[Feature] Keep transitions from the same rollout into one mini batch
In agent lightning, we collect all transitions and use balance_batch to reorder them for maximized efficiency.
This practice might have performance issues. I will try to investigate.
Hello.
In agentlightning/verl/trainer.py 346th line,
if self.config.trainer.balance_batch:
self._balance_batch(batch, metrics=metrics)
# update critic
if self.use_critic:
with _timer("update_critic", timing_raw):
-> critic_output = self.critic_wg.update_critic(batch)
critic_output_metrics = reduce_metrics(critic_output.meta_info["metrics"])
metrics.update(critic_output_metrics)
below does not use self._balance_batch instead they just use batch to critic. This means that balance_batch is not yet used in this repo?
In the _balance_batch function of verl/verl/trainer/ppo/ray_trainer.py (line 919), lines 926–941 seem to perform partitioning by group only when minibatch=True, while the default is keep_minibatch=False.
So, it appears that group-based advantage computation hasn’t been fully implemented yet, consistent with 1).
From https://github.com/volcengine/verl/blob/main/verl/trainer/ppo/ray_trainer.py,
if keep_minibatch:
# Decouple the DP balancing and mini-batching.
minibatch_size = self.config.actor_rollout_ref.actor.get("ppo_mini_batch_size")
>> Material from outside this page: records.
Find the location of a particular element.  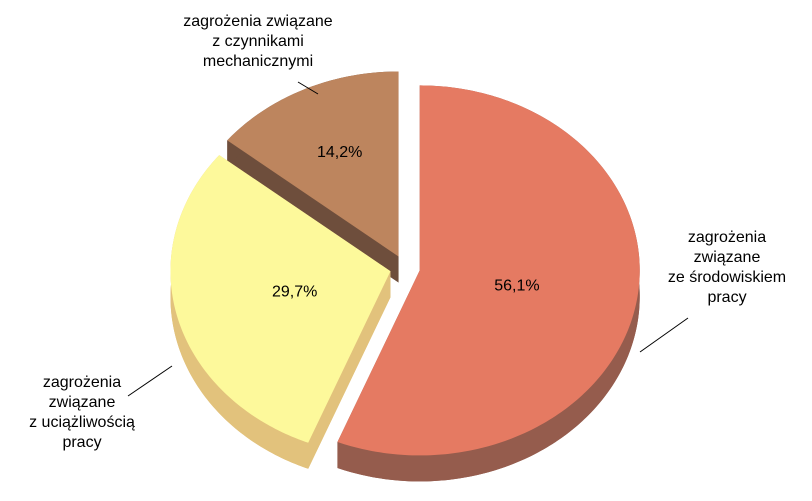

category-label: zagrożenia związane is located at coordinates (258, 22).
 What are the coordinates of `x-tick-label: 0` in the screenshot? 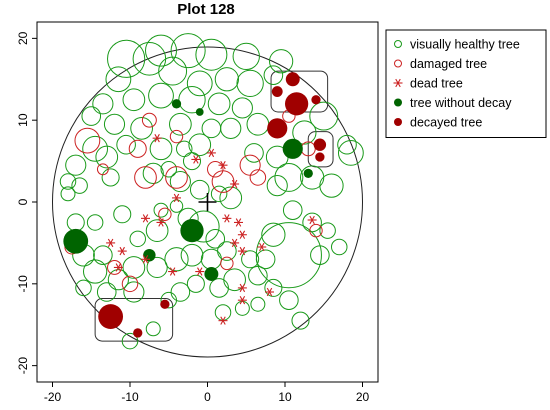 It's located at (208, 397).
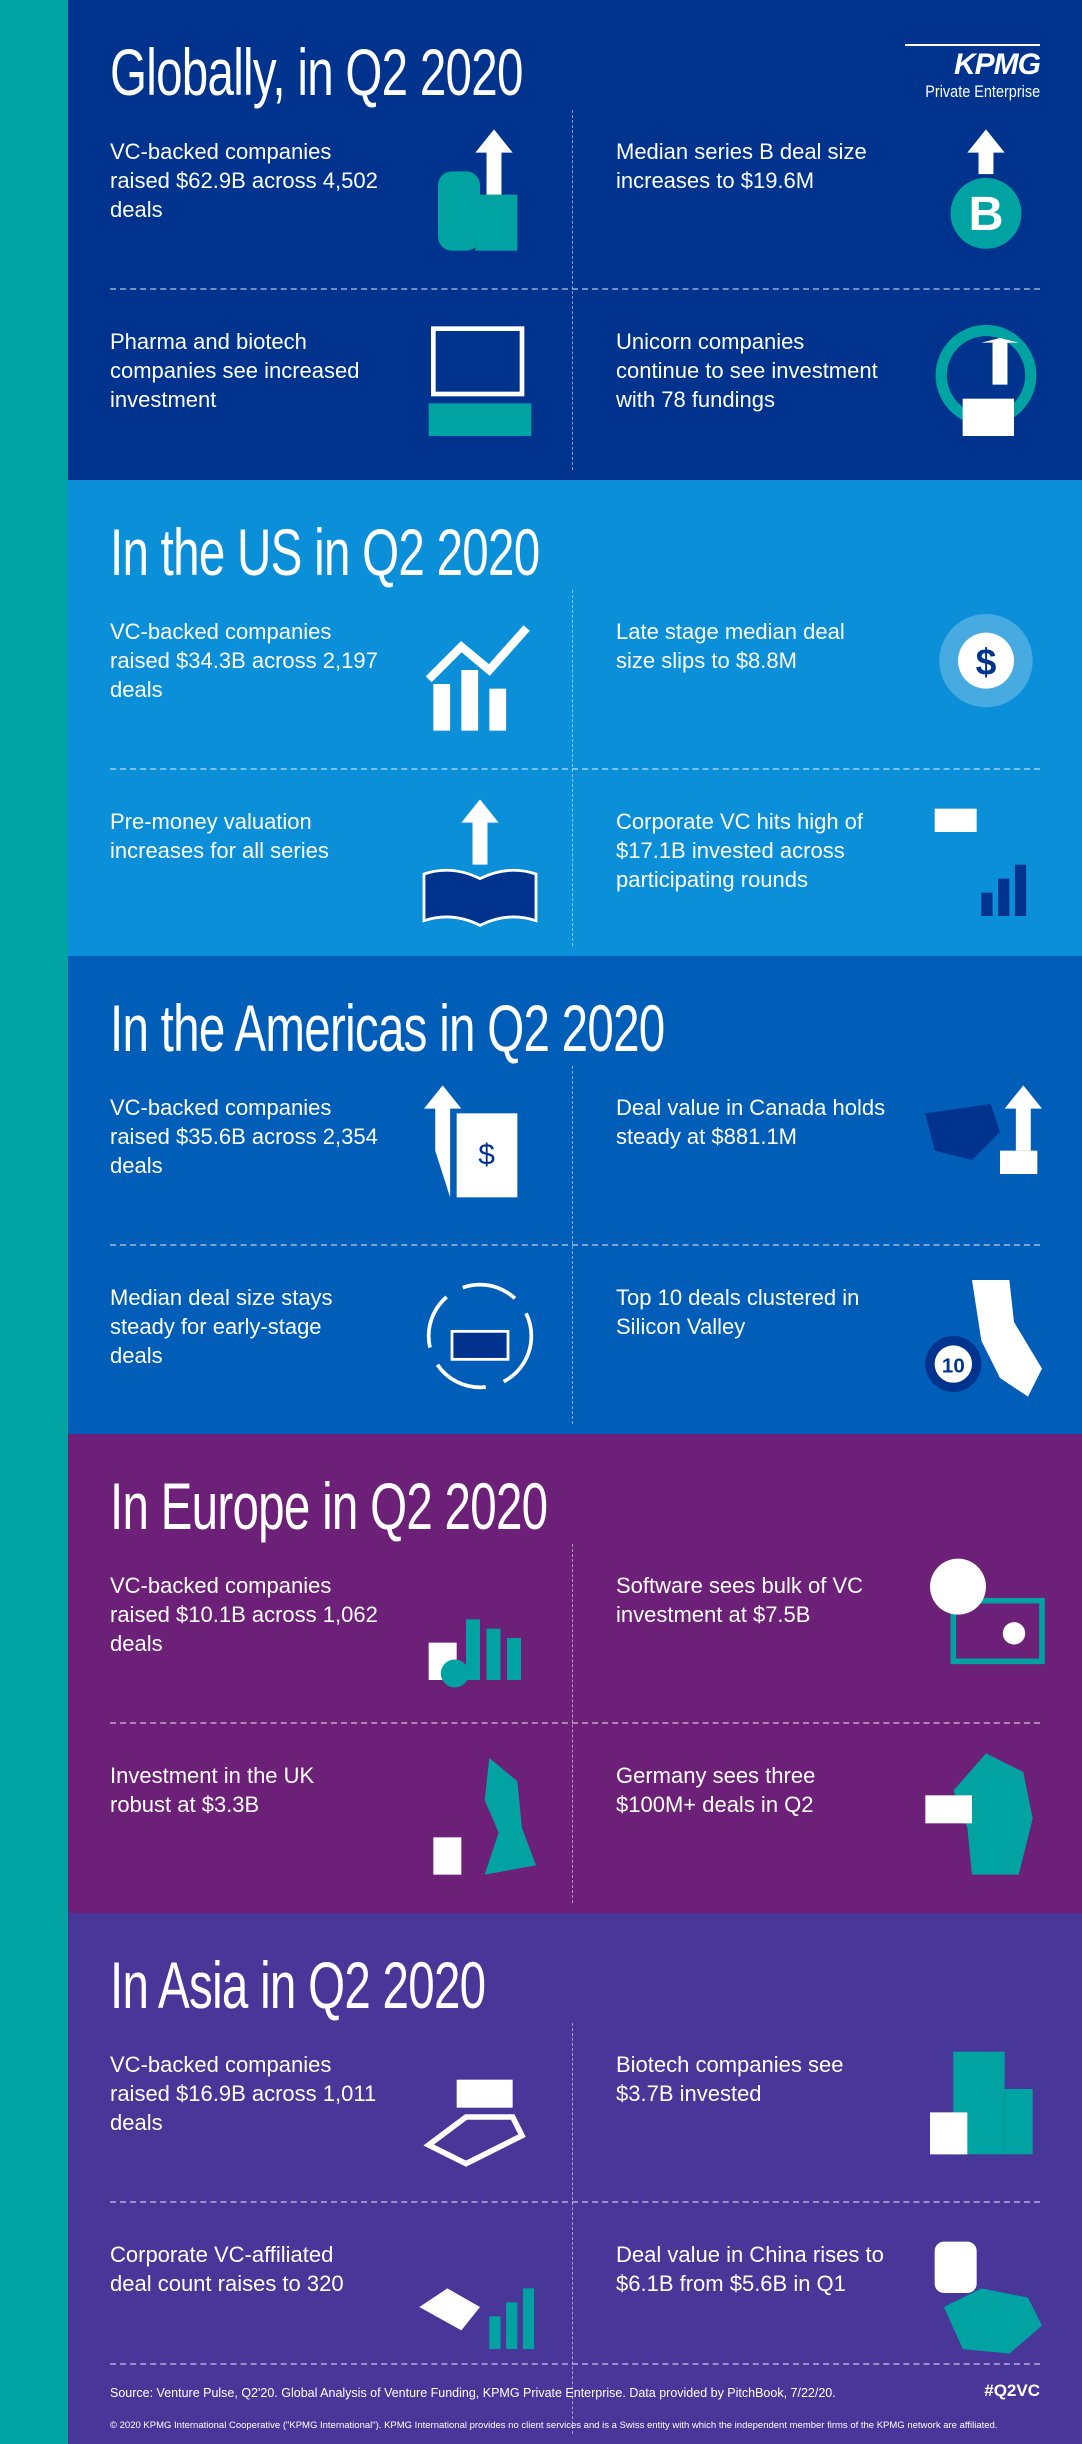  What do you see at coordinates (984, 1338) in the screenshot?
I see `california-magnifier-icon: 10` at bounding box center [984, 1338].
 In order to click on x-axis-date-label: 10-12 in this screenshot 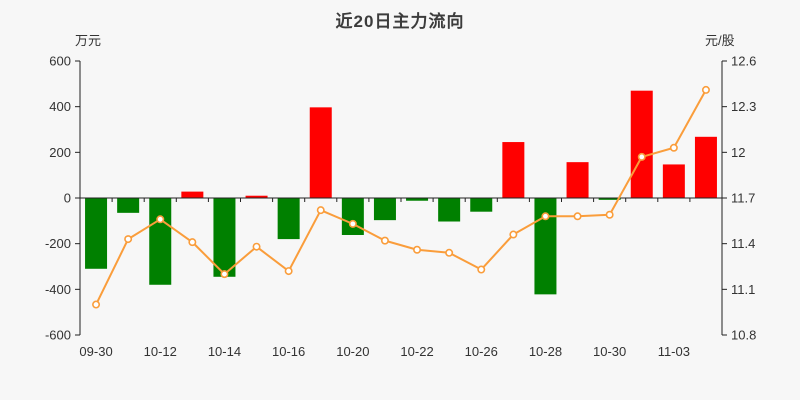, I will do `click(160, 352)`.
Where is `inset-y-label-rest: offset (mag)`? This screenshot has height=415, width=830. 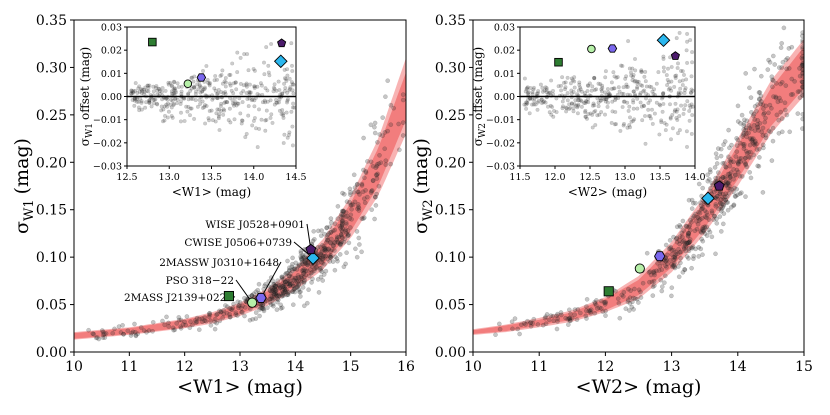 inset-y-label-rest: offset (mag) is located at coordinates (85, 84).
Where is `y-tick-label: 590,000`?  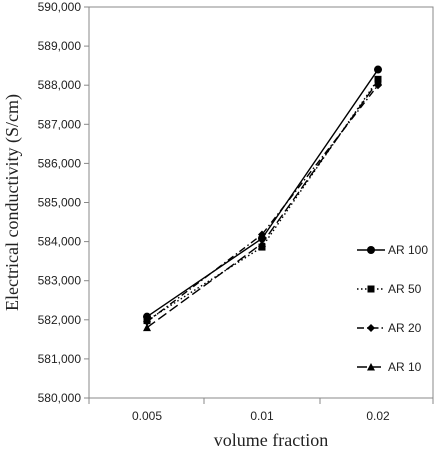
y-tick-label: 590,000 is located at coordinates (60, 7).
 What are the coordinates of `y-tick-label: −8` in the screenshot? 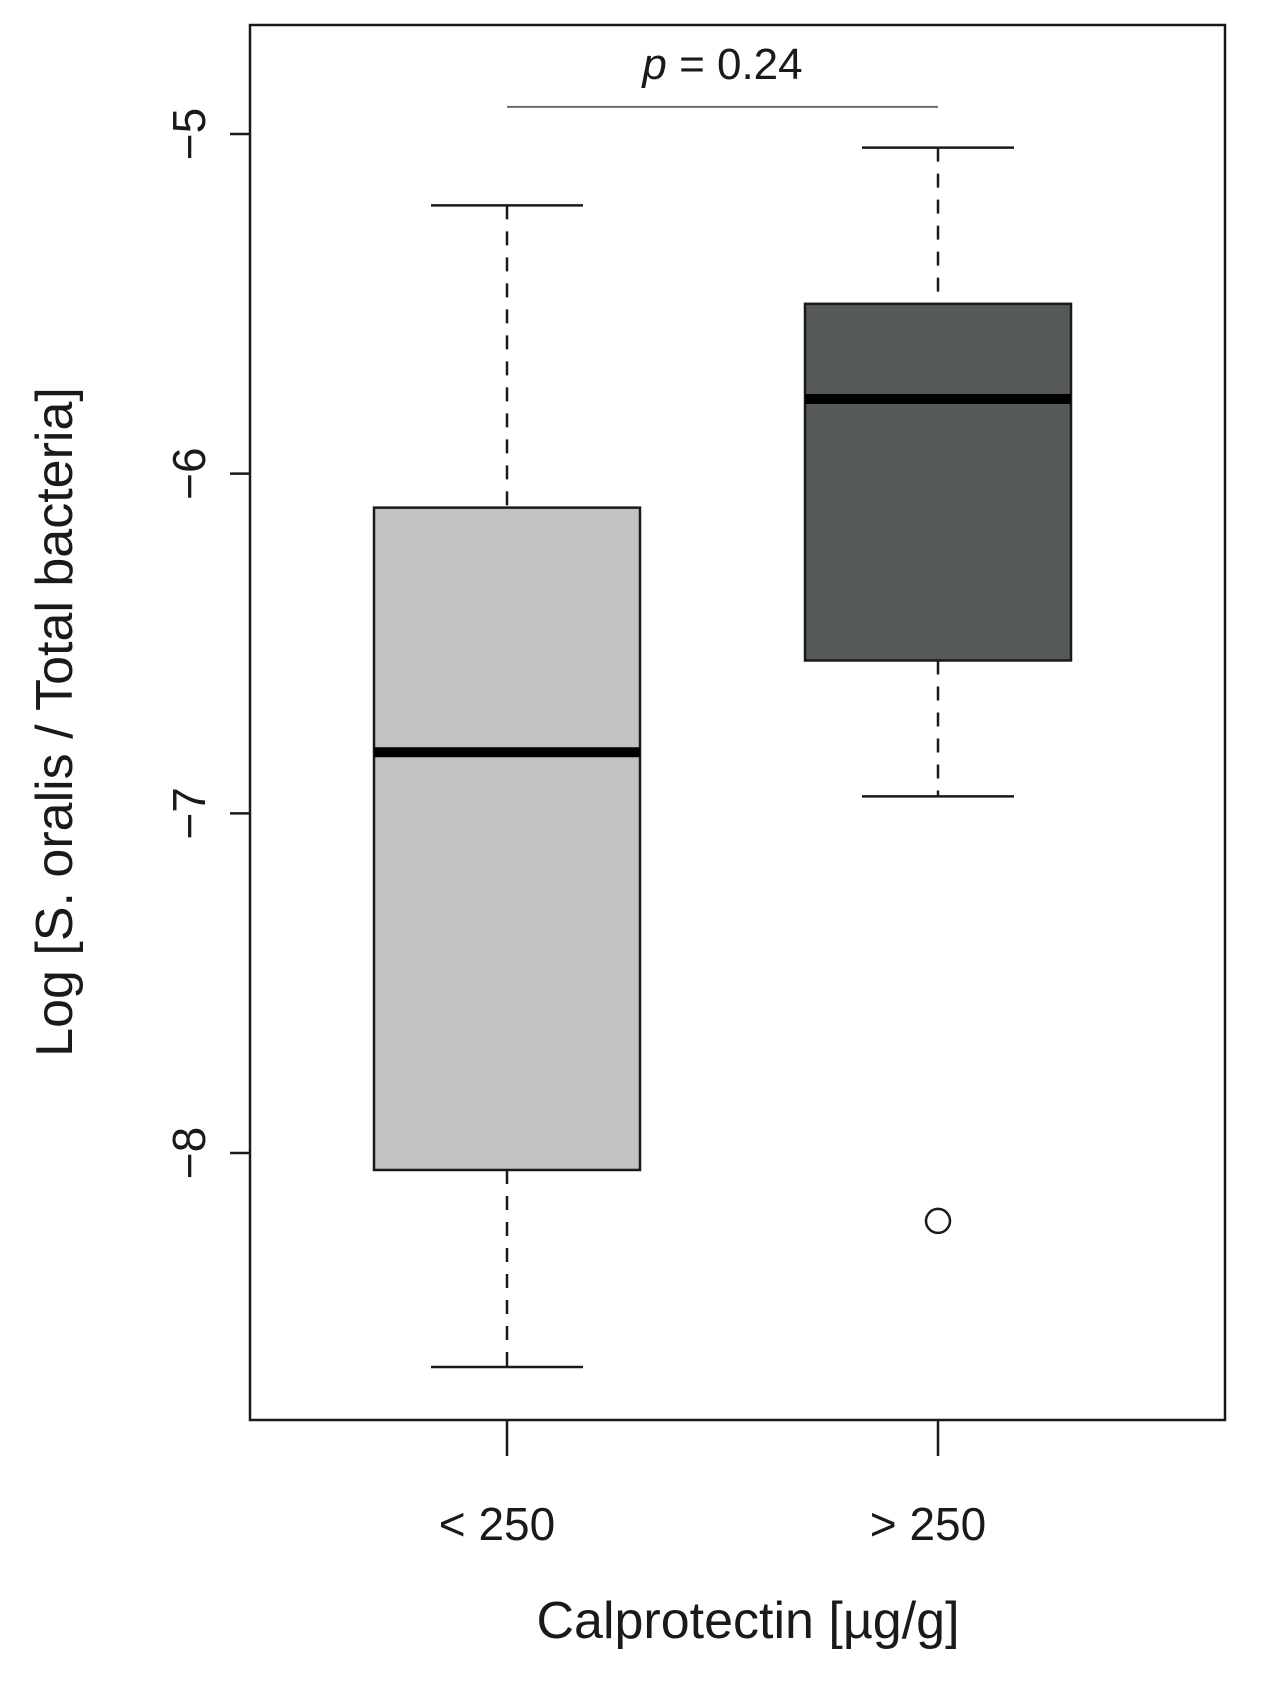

minibatch_num = len(global_seqlen_lst) // minibatch_size
global_partition_lst = [[] for _ in range(world_size)]
for i in range(minibatch_num):
rearrange_minibatch_lst = get_seqlen_balanced_partitions(
global_seqlen_lst[i * minibatch_size : (i + 1) * minibatch_size],
k_partitions=world_size,
equal_size=True,
)
for j, part in enumerate(rearrange_minibatch_lst):
global_partition_lst[j].extend([x + minibatch_size * i for x in part])
It does not use group id when sorting, so I think boundary samples might move to different minibatches, which could cause training problems.
@genji970
-
Currently,
_balance_batchis applied. As it is an inplace operation, after callingself._balance_batch(batch, metrics=metrics), the order insidebatchis changed. It is also the default verl behavior. -
I am not sure whether I fully get your point. If your question is "whether the group-based advantage has been correctly calculated", the answer should be yes. As we move all group-based advantage calculation to https://github.com/microsoft/agent-lightning/blob/main/agentlightning/verl/trainer.py#L310-L318 , before we drop any transitions or reordering.
Thanks I misunderstood that batch is not affected. I should read balance_batch func and trainer parts carefully.